**Your goal**
Please give an exact printout of the records, without any pictures.

-- Data extracts follows --

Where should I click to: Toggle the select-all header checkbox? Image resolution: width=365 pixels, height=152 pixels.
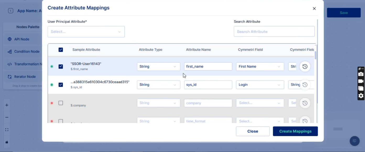(x=61, y=50)
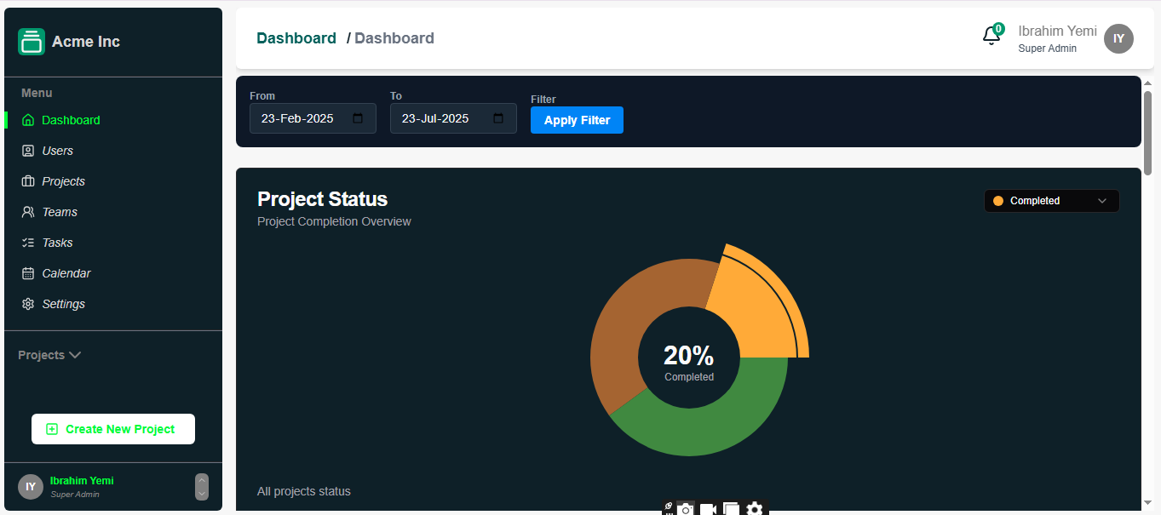1161x515 pixels.
Task: Click the IY avatar in top header
Action: [x=1118, y=38]
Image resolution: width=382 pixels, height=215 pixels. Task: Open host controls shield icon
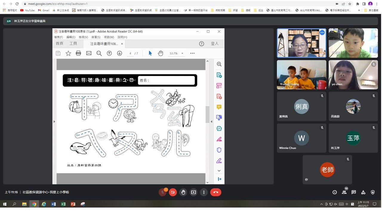[373, 192]
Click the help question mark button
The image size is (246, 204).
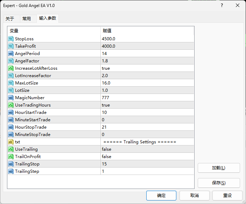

-- Data extracts concluded --

**Solution for this problem**
Where should I click to: Toggle the select-all header checkbox? Image resolution: width=365 pixels, height=152 pixels.
(x=61, y=50)
1161x515 pixels.
Task: Click the IY avatar in top header
Action: [x=1118, y=38]
Image resolution: width=382 pixels, height=215 pixels. Task: Open host controls shield icon
[373, 192]
Click the help question mark button
The image size is (246, 204).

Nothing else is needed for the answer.